Background information
- Born: 5 March 1972 (age 53) Trieste, Italy
- Occupations: Musician; composer; arranger; record producer;
- Instruments: Guitar; keyboards; piano;
- Years active: 1993–present
- Formerly of: Rhapsody of Fire; Turilli / Lione Rhapsody; Luca Turilli's Rhapsody; Luca Turilli's Dreamquest;

= Luca Turilli =

Italian musician

Luca Turilli (born 5 March 1972) is an Italian composer, arranger, producer and multi-instrumentalist.
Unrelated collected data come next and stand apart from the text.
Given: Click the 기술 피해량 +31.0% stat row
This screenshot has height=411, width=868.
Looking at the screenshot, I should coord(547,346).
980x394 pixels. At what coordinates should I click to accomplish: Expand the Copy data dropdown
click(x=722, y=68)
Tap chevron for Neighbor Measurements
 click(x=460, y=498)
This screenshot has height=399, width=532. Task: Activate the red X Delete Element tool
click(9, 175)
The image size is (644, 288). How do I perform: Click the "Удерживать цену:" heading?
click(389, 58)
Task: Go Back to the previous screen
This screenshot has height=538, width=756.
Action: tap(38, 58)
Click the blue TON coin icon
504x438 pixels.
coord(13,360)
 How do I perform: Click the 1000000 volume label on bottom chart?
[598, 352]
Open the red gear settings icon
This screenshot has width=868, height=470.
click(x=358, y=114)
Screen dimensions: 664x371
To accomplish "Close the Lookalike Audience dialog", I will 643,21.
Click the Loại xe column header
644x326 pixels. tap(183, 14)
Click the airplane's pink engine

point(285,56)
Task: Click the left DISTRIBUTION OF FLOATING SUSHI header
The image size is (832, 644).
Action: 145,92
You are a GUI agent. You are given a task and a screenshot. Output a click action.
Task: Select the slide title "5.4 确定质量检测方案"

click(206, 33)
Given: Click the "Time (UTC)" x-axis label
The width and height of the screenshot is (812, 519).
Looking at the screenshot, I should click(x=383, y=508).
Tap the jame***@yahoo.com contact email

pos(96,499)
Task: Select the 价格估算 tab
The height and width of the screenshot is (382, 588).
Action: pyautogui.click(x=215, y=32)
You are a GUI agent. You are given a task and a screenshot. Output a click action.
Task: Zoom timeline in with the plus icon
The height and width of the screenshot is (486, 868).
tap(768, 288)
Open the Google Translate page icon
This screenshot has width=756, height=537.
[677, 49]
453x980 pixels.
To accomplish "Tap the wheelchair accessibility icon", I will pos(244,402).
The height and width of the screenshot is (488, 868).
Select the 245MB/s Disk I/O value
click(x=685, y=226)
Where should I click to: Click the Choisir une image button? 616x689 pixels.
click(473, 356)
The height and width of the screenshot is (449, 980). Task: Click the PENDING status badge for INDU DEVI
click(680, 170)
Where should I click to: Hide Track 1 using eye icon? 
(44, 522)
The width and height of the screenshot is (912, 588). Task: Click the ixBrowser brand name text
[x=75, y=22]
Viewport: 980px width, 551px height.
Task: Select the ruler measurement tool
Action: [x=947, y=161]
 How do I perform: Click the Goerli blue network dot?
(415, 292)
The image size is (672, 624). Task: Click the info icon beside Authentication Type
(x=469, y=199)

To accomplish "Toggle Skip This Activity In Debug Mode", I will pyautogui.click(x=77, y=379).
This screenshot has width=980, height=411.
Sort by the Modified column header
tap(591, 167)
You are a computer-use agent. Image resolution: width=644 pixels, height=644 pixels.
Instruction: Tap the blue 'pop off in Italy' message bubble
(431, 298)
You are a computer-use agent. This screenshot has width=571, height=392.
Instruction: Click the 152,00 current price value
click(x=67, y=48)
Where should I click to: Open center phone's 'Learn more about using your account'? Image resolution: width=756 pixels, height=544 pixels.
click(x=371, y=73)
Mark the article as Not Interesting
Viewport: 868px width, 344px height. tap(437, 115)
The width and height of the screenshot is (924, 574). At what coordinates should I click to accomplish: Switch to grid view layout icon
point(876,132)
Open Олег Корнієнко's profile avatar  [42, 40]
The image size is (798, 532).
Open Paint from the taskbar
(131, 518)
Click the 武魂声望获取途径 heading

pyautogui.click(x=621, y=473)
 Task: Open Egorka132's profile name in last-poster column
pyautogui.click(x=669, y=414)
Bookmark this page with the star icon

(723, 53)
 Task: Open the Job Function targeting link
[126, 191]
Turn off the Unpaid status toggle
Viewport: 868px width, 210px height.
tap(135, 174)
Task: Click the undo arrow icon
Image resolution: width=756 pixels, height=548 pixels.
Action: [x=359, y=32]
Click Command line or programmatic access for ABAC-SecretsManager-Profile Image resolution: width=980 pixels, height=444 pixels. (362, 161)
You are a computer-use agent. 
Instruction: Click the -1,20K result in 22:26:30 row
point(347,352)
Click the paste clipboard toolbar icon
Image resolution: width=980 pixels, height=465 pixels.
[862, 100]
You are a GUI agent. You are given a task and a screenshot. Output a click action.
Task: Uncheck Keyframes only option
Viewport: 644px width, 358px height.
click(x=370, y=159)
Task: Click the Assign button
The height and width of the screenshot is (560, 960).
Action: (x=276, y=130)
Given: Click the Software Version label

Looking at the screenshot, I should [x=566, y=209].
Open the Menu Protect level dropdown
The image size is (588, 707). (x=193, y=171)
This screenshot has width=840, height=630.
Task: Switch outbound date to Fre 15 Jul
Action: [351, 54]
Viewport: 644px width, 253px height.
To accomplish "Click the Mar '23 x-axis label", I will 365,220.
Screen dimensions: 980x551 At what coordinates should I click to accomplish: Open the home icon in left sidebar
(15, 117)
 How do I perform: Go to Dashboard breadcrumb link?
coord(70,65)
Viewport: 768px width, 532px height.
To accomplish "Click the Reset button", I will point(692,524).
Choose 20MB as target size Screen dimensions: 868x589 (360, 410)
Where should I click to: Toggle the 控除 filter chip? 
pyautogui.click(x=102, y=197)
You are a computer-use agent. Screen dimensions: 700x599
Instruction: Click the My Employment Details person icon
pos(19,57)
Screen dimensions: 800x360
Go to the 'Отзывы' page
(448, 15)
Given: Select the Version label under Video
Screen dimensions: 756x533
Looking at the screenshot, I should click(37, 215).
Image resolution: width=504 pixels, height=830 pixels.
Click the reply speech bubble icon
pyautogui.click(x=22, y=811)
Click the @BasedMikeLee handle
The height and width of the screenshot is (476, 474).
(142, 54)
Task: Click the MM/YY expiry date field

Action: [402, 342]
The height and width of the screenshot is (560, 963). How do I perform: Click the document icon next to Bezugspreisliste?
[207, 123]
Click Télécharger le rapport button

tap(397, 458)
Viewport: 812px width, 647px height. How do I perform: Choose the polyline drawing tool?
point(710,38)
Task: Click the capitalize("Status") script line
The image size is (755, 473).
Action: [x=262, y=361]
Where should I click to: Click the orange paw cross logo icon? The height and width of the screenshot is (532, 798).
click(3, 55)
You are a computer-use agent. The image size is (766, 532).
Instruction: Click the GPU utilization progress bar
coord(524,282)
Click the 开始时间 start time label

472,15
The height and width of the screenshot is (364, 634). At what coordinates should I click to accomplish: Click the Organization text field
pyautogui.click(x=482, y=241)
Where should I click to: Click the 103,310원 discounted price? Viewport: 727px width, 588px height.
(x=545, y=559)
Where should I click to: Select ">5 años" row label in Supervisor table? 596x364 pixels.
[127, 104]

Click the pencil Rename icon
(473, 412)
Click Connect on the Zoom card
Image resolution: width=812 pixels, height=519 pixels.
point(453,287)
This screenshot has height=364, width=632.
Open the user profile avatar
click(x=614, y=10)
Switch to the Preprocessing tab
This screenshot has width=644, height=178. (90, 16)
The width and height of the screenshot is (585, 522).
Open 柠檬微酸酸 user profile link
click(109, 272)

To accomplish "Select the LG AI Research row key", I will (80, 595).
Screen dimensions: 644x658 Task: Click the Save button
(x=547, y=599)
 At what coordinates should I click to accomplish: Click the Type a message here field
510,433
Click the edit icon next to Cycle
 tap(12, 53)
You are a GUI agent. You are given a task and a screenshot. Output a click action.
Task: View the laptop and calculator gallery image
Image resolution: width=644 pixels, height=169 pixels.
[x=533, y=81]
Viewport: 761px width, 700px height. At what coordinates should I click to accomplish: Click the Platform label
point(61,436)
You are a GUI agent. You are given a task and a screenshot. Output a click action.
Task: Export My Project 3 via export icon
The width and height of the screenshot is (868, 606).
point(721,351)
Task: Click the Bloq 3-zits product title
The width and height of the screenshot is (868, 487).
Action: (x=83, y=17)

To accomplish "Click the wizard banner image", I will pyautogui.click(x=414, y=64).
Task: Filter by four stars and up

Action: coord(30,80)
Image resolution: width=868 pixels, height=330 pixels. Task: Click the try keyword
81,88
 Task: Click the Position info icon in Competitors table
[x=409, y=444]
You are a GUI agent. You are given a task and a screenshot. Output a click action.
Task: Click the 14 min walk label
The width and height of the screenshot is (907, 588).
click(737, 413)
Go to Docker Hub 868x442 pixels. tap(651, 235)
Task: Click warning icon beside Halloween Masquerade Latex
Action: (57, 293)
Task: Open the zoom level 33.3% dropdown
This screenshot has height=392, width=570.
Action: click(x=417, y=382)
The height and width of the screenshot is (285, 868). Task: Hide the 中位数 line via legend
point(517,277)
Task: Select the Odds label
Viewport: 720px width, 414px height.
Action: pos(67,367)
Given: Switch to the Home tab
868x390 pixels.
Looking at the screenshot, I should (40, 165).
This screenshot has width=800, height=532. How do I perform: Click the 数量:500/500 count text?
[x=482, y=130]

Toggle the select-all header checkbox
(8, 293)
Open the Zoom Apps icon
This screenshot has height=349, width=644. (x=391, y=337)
He is the original guitarist and a founder of the symphonic power metal band Rhapsody, later called Rhapsody of Fire, for which he composed and arranged all music with his colleague Alex Staropoli from 1997 until 2011.

In the early 2000s, Turilli released a trilogy of solo studio albums and one studio album under the name of Luca Turilli's Dreamquest. After his split from Rhapsody of Fire, he released three studio albums under the name Luca Turilli's Rhapsody. In 2019 Turilli released a studio album with other former Rhapsody of Fire members under the name Turilli / Lione Rhapsody.

In 2020, he announced the release of his debut piano album.

== Early life ==

Turilli was born in Trieste, Venezia Giulia, Italy. His father was a cello player who died when Turilli was only two years old. He inherited his passion for classical music, and at 16 years old, he started playing guitar. In 1993, Turilli survived cancer at age 21. At the age of 22, he started playing piano.

==Career==

In 1993, Turilli founded the band Thundercross, which was renamed Rhapsody after releasing the first demo, and renamed once again to Rhapsody of Fire for trademark reasons in 2006.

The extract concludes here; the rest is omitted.